If I can use one statement to sum up my career in digital advertising it would simply be, “Again Google?”

I’ve been at eHealthcare Solutions for almost 6 years. Each year, Google has made at least one update or change to their DoubleClick suite of products that makes me scratch my head, have many sleepless nights, or once in a blue moon, even gives me shocking delight! The latest move to downloadable impressions, had me doing all three.

Google purchased the DoubleClick ad serving products back in 2007 for a measly $3.1 billion dollars. Through the past 10 years, they have been making slow and steady changes to the DoubleClick product suites. When I started at eHealthcare Solutions in 2012, we used four separate DoubleClick UIs to manage ad serving for our network. Now, we login to one UI to manage our ad stack. Great, right? Sure, if you don’t count all those sleepless nights.

For a long time, Google DFP (DoubleClick for Publishers) and Google DFA (DoubleClick for Advertisers) ruled the advertising world for ad serving technology. We counted an impression (through DFP), the client counted an impression (through DFA), Google performed some sort of witchcraft, and BAM we had the same or very closely aligned numbers. We were all happy.

That lasted a few years, but then our advertising clients developed more sophisticated needs. They wanted more, and they deserved a lot more than a simple impression count. Born were viewability vendors with invalid traffic monitoring. This new technology did so much more than simply count an impression.

With the institution of these new counting methodologies, Google finally thought, “Well it’s not you, it’s me,” and they changed with the always changing ad industry: Google changed their counting methodology. The simple impression count, was simply that – a ping to their server saying an ad should be called. However, to be more aligned with the IAB (Interactive Advertising Bureau) and the MRC (Media Ratings Council), the impression is no longer counted when the ad server is pinged, but when the ad begins to load. Ad tag load is key here. eHealthcare Solutions uses asynchronous ad tags (the ads load separately from the site). If the site itself is slow to load, the ads will populate first and vice versa. We constantly monitor our ad load time. We’re always diligent about what goes into our ad tag.

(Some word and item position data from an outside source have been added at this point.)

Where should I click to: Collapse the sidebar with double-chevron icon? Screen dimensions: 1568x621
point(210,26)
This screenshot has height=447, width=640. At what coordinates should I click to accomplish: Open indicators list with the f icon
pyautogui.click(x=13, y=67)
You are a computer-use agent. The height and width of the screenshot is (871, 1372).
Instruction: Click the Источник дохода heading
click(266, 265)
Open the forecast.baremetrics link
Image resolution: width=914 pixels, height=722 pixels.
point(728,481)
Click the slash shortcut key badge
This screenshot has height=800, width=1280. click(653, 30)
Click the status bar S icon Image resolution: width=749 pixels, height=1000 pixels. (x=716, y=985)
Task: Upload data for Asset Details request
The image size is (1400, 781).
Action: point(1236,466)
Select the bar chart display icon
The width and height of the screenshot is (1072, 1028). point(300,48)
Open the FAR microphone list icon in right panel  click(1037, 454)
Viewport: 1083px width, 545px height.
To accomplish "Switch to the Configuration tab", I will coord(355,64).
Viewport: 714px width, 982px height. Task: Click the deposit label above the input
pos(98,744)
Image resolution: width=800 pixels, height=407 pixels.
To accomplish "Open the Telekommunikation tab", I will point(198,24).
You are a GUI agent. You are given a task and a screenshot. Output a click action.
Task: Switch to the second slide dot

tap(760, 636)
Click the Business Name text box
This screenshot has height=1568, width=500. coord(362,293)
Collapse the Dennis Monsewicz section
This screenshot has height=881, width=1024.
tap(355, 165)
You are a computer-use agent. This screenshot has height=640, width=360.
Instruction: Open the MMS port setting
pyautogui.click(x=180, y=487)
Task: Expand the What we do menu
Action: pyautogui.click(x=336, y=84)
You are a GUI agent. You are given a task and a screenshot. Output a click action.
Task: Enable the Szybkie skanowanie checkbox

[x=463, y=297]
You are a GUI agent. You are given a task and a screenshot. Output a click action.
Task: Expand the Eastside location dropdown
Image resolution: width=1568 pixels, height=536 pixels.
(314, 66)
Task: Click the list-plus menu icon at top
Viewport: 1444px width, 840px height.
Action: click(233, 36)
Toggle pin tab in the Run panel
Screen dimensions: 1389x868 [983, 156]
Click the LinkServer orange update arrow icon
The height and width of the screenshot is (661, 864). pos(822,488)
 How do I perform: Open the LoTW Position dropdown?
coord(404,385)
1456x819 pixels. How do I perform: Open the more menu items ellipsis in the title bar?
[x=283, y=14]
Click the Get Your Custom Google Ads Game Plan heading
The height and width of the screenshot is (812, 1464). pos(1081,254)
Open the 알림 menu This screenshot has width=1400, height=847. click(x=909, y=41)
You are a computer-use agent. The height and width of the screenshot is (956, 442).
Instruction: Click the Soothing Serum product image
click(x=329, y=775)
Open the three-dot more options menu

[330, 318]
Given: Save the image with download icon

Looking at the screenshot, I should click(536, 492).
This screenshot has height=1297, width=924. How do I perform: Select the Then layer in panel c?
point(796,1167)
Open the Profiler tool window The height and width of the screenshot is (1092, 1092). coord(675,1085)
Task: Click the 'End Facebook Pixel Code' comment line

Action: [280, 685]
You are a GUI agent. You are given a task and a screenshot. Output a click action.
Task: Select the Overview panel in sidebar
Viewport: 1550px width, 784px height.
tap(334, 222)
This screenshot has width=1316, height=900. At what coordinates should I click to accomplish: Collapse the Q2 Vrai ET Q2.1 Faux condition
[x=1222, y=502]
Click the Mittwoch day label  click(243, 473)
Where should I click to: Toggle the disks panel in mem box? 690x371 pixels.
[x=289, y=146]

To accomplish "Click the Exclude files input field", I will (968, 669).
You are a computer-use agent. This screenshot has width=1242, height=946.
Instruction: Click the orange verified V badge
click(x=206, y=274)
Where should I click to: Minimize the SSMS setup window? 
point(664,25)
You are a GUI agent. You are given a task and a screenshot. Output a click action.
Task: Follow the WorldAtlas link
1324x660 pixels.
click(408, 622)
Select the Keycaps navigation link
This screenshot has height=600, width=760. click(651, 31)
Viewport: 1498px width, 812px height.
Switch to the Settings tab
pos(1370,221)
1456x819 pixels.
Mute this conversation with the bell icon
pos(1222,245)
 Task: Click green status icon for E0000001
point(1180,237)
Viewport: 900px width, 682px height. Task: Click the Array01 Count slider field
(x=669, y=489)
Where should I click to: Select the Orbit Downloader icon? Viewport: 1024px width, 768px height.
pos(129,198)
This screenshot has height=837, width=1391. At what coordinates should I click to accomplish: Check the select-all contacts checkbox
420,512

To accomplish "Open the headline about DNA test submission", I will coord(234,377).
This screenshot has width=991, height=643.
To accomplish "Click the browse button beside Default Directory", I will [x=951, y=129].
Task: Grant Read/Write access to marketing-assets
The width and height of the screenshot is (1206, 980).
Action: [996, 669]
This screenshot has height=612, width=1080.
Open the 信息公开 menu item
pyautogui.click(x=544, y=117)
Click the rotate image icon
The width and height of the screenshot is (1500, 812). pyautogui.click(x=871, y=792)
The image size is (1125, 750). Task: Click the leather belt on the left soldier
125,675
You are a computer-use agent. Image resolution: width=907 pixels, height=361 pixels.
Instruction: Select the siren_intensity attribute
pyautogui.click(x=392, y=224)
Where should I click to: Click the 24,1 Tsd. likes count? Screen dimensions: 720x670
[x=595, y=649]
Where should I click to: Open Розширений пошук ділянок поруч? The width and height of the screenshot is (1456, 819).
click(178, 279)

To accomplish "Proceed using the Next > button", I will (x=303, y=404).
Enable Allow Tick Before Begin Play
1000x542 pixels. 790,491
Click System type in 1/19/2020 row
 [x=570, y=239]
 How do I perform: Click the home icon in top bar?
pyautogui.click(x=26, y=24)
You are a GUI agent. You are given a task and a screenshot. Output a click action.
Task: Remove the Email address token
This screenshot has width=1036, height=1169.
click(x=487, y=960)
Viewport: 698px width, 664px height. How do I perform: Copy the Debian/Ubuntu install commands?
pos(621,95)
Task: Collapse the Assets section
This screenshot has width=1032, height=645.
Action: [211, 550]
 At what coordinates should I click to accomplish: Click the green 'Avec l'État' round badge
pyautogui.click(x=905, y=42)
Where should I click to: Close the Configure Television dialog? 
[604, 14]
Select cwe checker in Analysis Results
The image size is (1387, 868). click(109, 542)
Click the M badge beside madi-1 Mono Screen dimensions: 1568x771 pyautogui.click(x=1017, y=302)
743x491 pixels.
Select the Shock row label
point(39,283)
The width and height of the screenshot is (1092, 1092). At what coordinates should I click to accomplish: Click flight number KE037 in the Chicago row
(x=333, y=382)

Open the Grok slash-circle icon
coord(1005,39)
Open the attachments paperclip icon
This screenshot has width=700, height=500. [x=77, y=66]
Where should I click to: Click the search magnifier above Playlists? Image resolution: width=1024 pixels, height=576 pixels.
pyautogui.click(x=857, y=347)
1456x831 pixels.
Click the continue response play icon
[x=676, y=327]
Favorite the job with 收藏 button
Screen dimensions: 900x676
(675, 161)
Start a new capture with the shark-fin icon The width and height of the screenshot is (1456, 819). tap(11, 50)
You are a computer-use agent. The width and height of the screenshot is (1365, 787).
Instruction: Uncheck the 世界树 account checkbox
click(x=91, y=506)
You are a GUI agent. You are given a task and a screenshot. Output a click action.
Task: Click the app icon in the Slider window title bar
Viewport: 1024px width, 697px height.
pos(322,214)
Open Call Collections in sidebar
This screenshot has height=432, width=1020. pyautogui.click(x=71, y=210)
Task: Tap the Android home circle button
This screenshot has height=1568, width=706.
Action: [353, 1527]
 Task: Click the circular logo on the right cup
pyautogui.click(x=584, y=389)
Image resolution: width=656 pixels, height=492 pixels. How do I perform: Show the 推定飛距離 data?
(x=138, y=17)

What about the creative? About 95% of the campaigns we serve are being delivered from a 3rd party ad server (i.e. DFA). The heavier the 3rd party creative asset, the longer it will take for the ad to begin to download on a device. This year, the IAB introduced their new ad portfolio LEAN which are flexible ad units that follow the LEAN principles; Lightweight, Encrypted, Adchoices supported, and Non-invasive. If advertisers adapt and adhere to these principles, the more likely the ad will load quickly and efficiently. This is a win for both advertisers and publishers.

In my opinion, this is just the tip of the iceberg with Google DFP. Downloadable impressions are just one of many changes happening in recent months in DFP, and I’m interested to see where it goes these next few years. Sleepless nights and all.